When the sun had finally sent its last rays over the horizon against the heavens, the nighthawks reluctantly drifted down from their lofty theater and alighted in the boughs of the tallest tree that remained in the suburbs of the metropolis. Sean was perched near a few other nighthawks, and because of his recent introduction to their wonderful world, his excitement would not let him sleep. "You have a wonderful world up here" he said to all those settled for the night near him.

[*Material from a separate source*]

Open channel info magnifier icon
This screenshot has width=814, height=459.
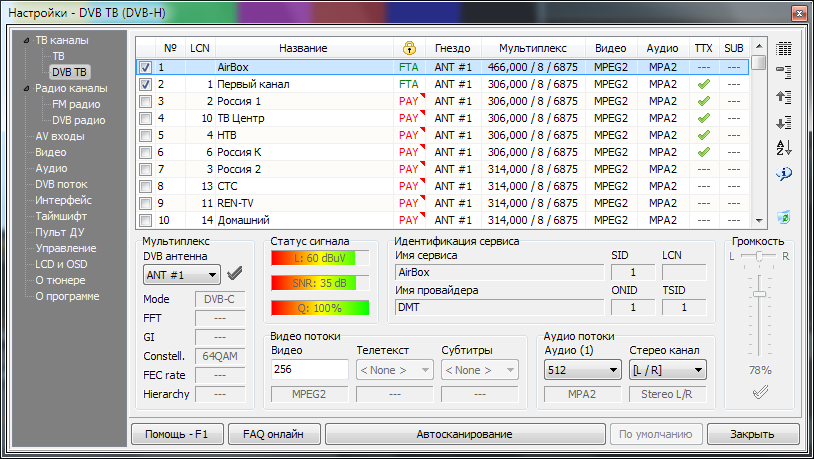[784, 174]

"Yes, it is a wonderful life" replied a sleepy nighthawk perched slightly above him. "But it's been better you know." This last sentence was uttered quietly, and Sean wasn't sure he had heard his newfound compatriot correctly. "Better did you say? Are you sure? This is the most wondrous time I've ever known" Sean offered with honest enthusiasm. A few of the other nighthawks rustled slightly, wanting very much to get on with sleeping since there was so much flying to do the next day. However, the same nighthawk responded, "The sky is not what it once was. Not as clean I mean. This was a good night. Wonderful indeed. But we were fortunate tonight."

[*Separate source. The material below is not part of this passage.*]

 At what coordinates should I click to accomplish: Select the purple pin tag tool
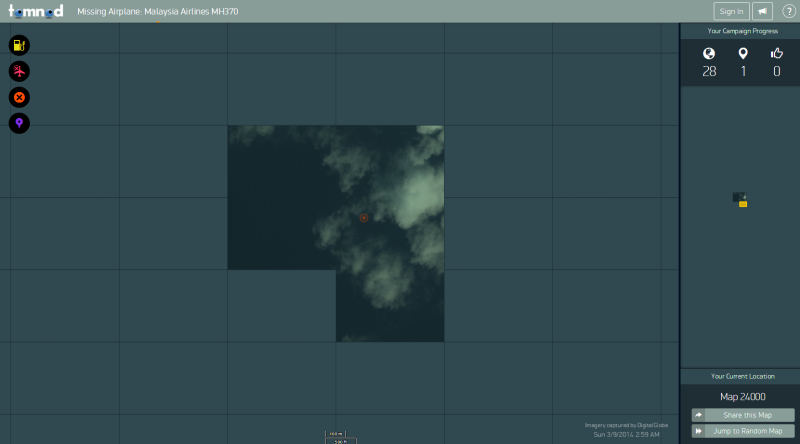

Quite perplexed, Sean asked "But what has happened to the sky?" The night had been so blissfully exhilarating that he was alarmed that the purity of his newfound element might be blemished even in the slightest degree.

"Many things" replied a chorus of nighthawks that yet remained awake because of the restless newcomer. "There is the dreadful smoke from the smelting plant on the west side" continued one voice. "And the acrid smoke of the electric plant on the east side" replied another. "Not to mention the odorous stacks of innumerable businesses crammed in on the north side" added yet another.

"This is horrible" despaired Sean. "But why was the air so pure and pleasant this evening?"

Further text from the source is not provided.